Wednesday, February 13, 2019
Silkwoods Working Class :: Movie Film Essays
Silkwoods Working Class 1 Before I begin, I would like to win some information somewhat where Im coming from as I fount at Silkwood. When I chose this hit, I did so in a around desperate attempt to avoid working on a remove most war or a biographic accept on a male historicalal figure. Alas, these are the types of films that tend to dominate the historic genre. I pass oned to Silkwood not as a film about the nuclear industry or a murder mystery, unless rather a film about a woman -- not a glamorous woman, but a real woman with flaws. I wouldnt pee chosen this film for the nuclear issue alone, as it is onwards my time and, at least at the onset of the project, I had no real understanding of what the nuclear industry was all about. 2 Though it has been talked about as an anti-nuclear film, the nuclear theme is an underlying one. (A good question to want is why this is NOT the main issue.) The way I look at Silkwood is the way many reviewers have the central issue of this film is the story of the working layer. I feel that I can gab legitimately on this issue, as the rural Pennsylvania town where I grew up is not too far from Silkwoods Oklahoma countryside (except geographically, of course). Some of the problems the Kerr-McGee workers have are familiar to me. For example, job security, especially now as I write, is of utmost importance in my home community. Like Crescent, Oklahoma, my community in Pennsylvania has one main industry, but it is at least a safe one tool and die.
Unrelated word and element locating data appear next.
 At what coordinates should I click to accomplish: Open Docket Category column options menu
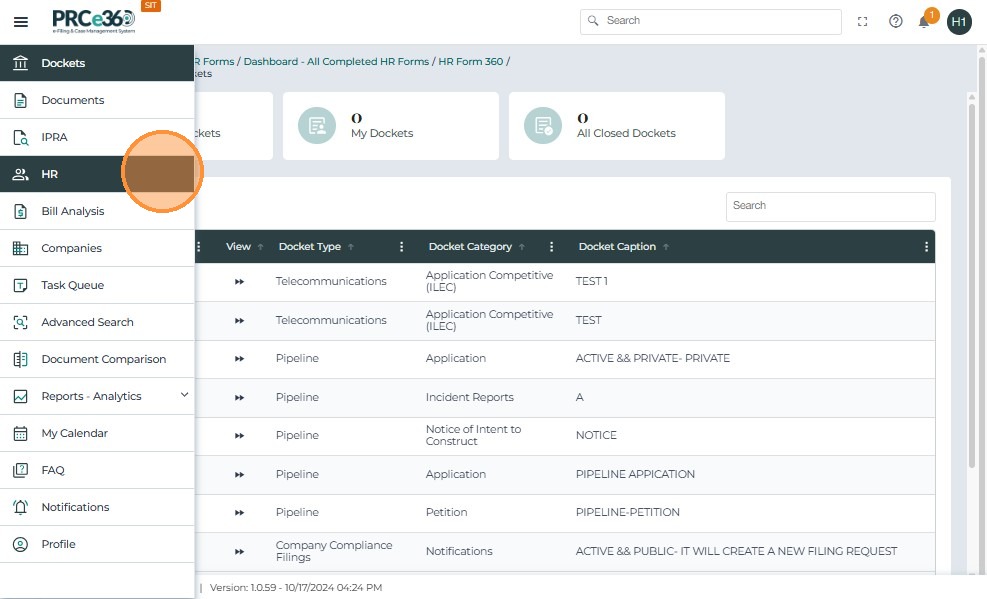point(551,247)
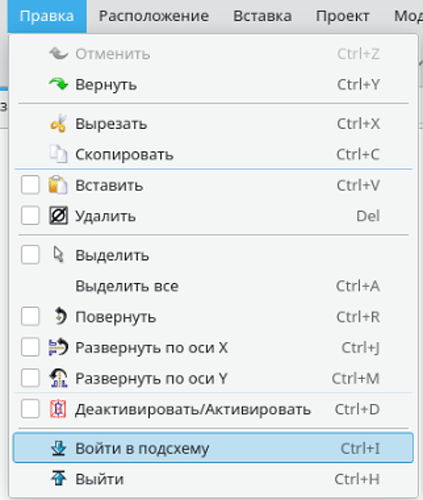
Task: Close the open Правка menu header
Action: 47,16
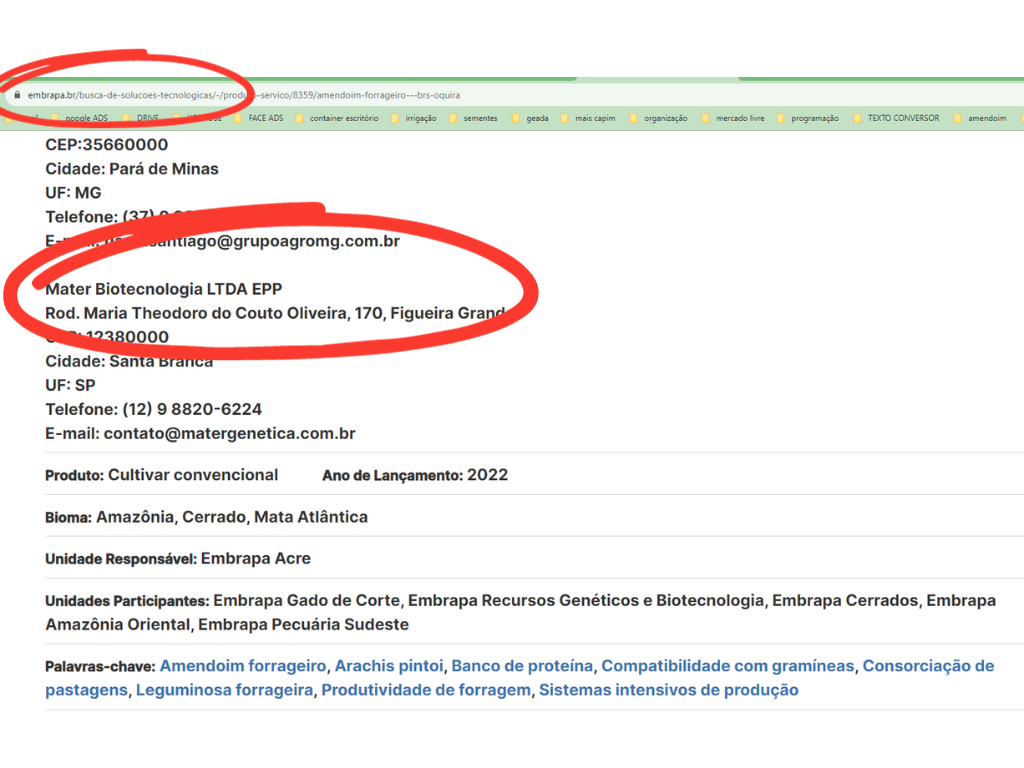Click the padlock site security icon
Image resolution: width=1024 pixels, height=768 pixels.
(x=17, y=95)
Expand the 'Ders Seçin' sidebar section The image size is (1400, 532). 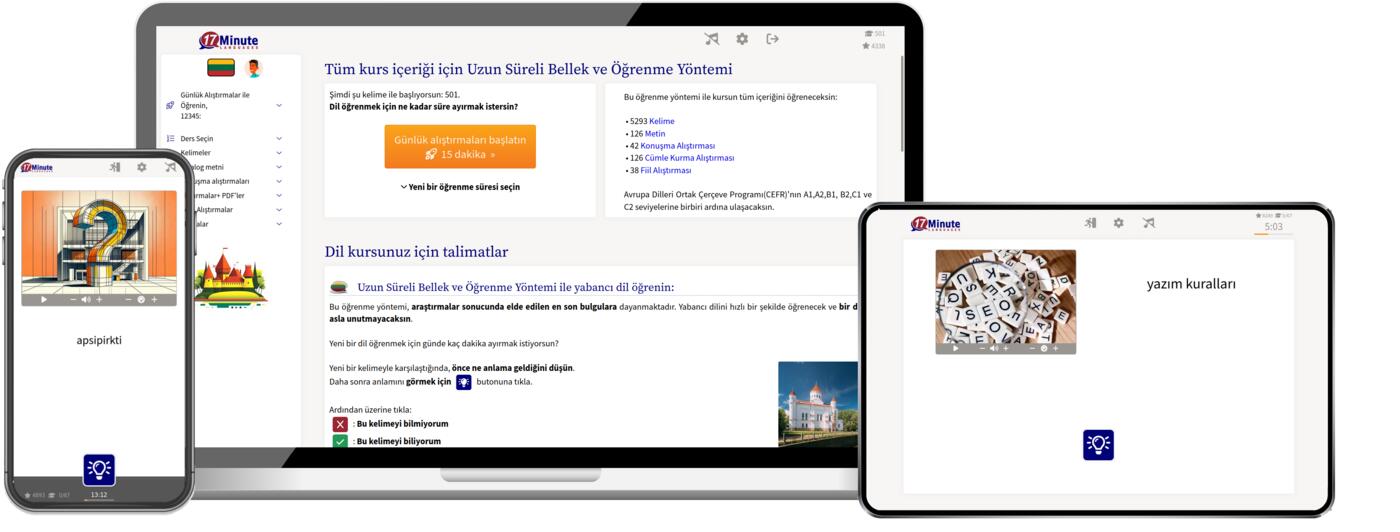coord(279,139)
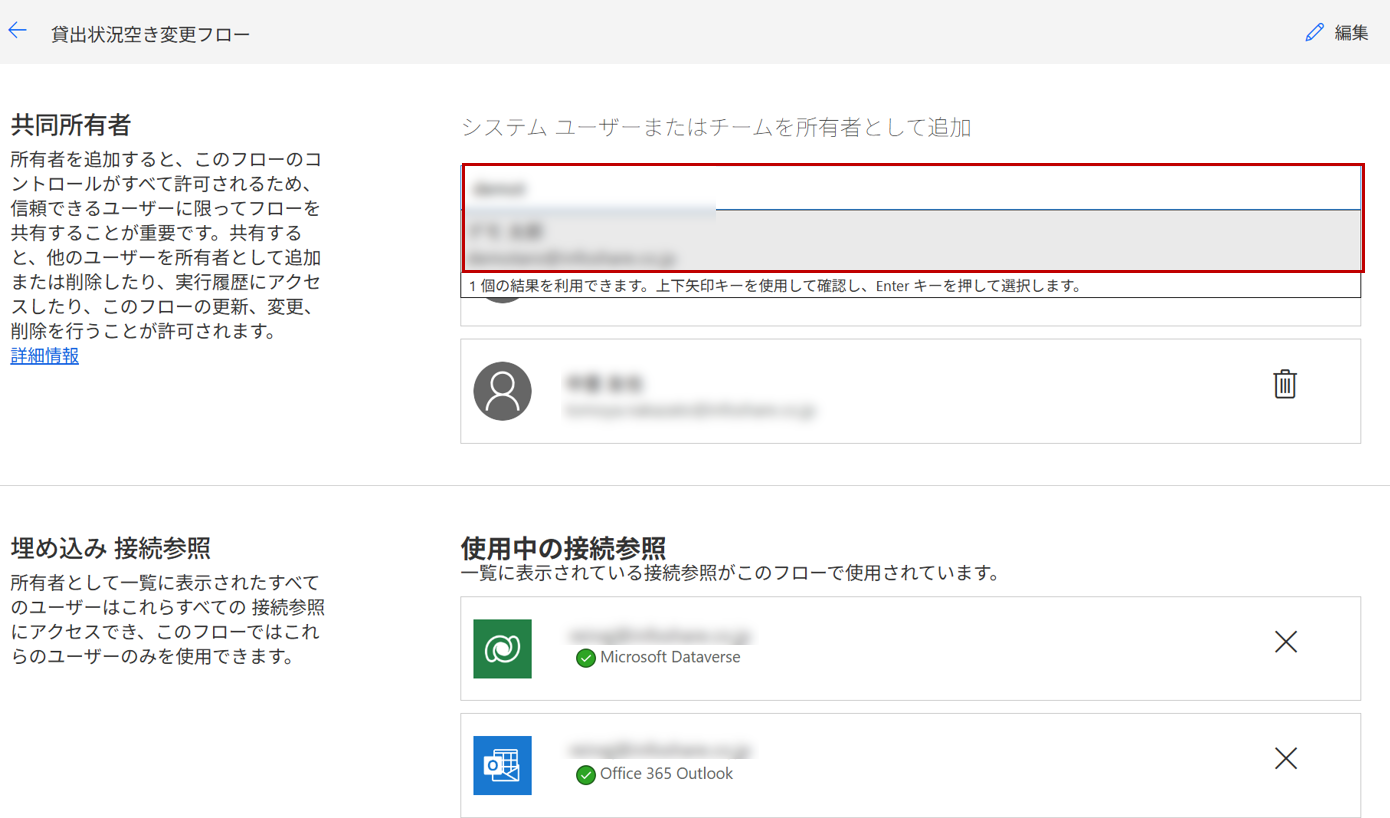Click the pencil icon beside 編集

click(1314, 32)
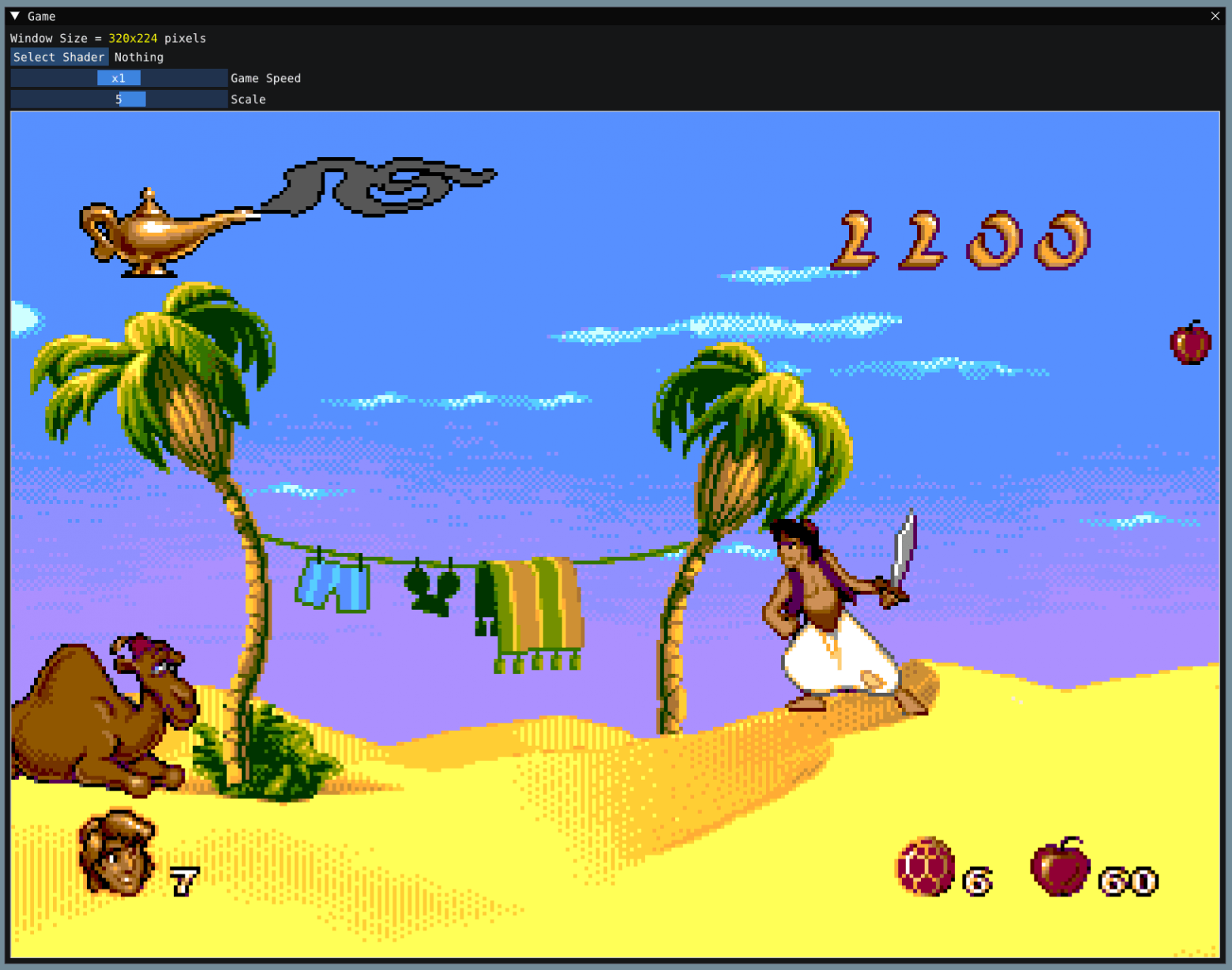Click the red gem counter icon
The width and height of the screenshot is (1232, 970).
(x=924, y=867)
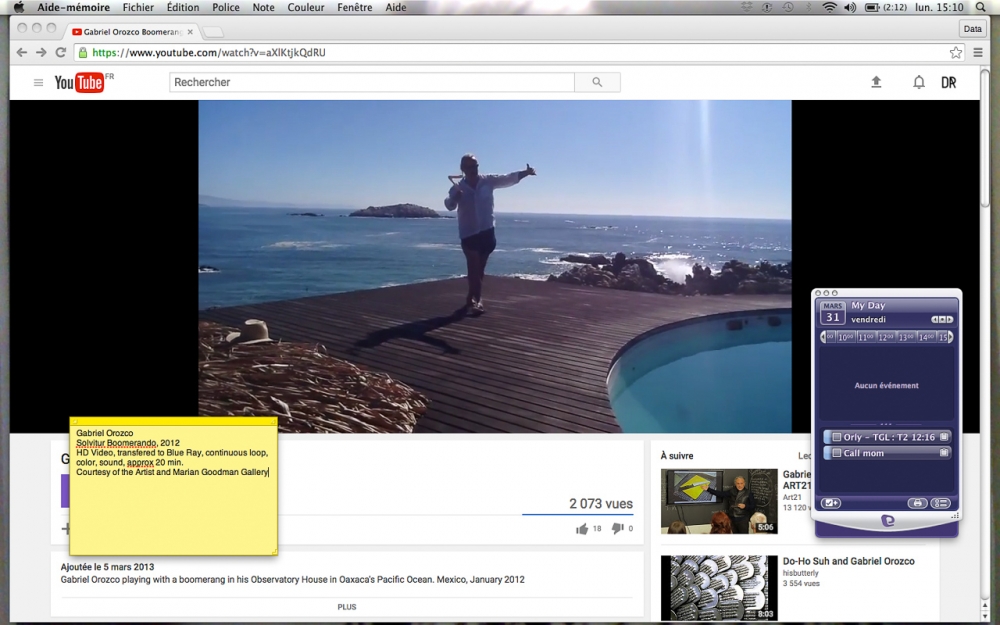Open the YouTube hamburger guide menu
This screenshot has height=625, width=1000.
(38, 83)
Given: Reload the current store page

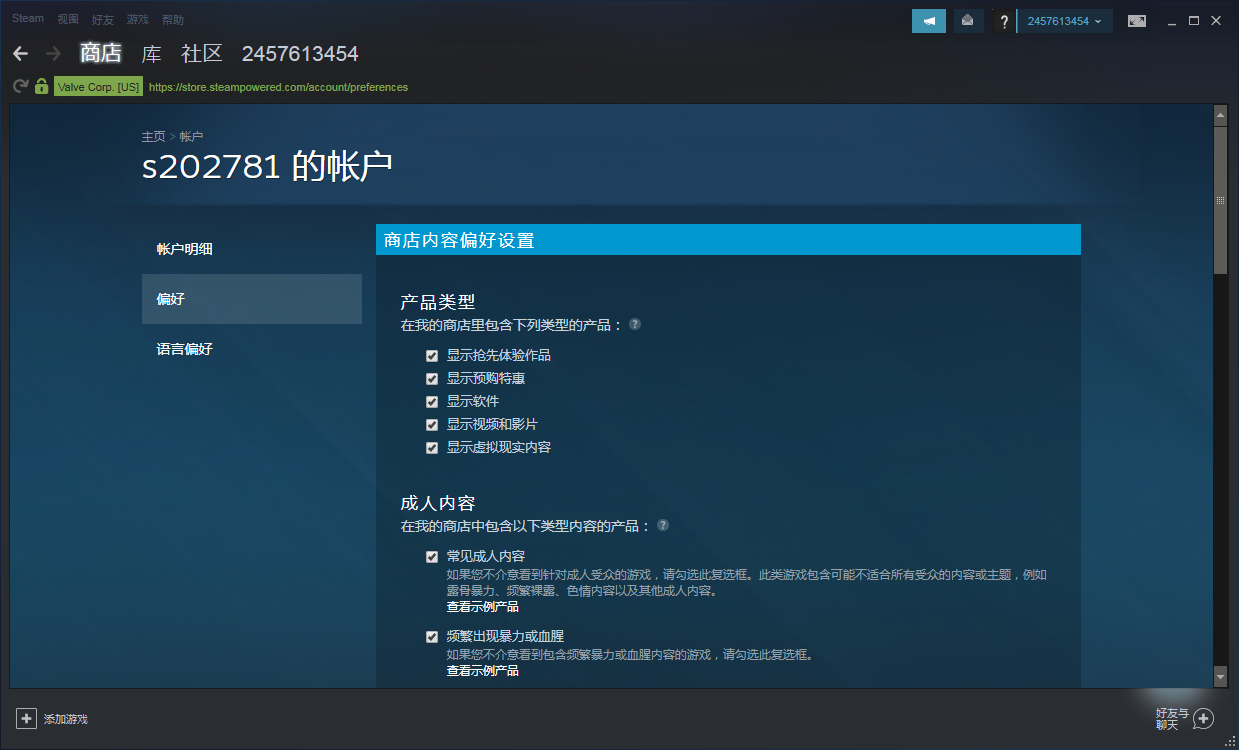Looking at the screenshot, I should point(20,87).
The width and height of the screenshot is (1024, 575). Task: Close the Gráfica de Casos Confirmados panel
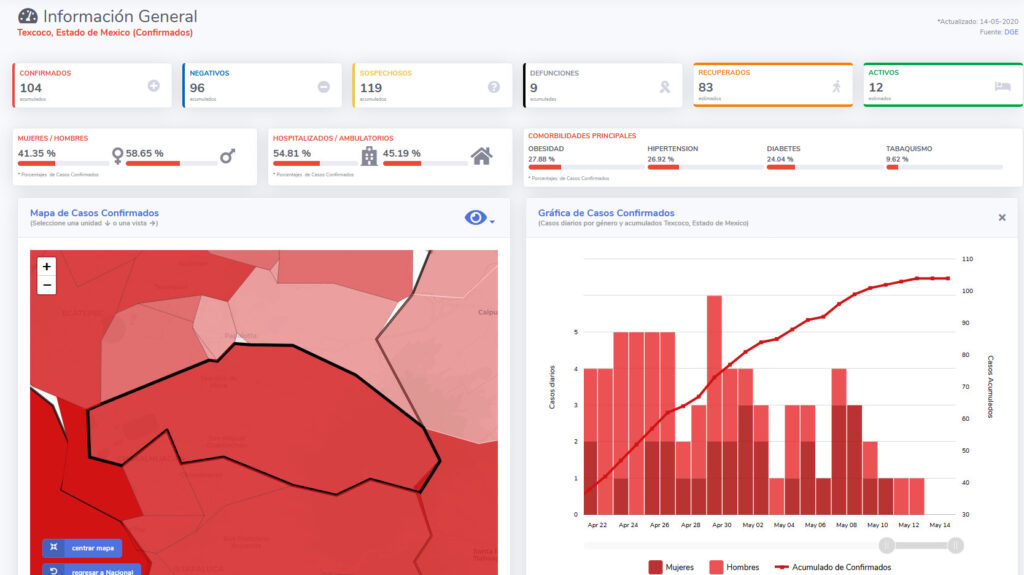pos(1002,217)
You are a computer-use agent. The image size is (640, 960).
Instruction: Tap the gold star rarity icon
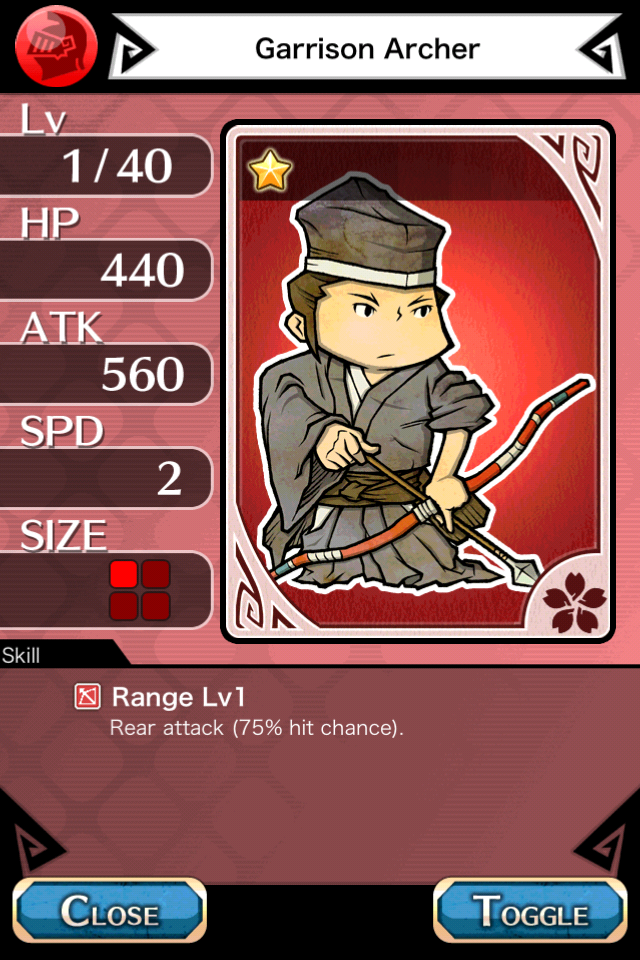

As technology increases, these jobs are worthy obsolete, and, so, anyone in this trade in my hometown is lacking job security. And this in turn threatens other local businesses that depend on tool and die workers expenditure their money. 3 But back to Silkwood. As an historical film, it immortalizes an image of the working class in Crescent, Oklahoma, as well as Karen Silkwood, their representative. It is important to think about how the film trea ts the working class -- is the tone condescending, honest, or quaint? And how does Karen run short in as their spokeswoman?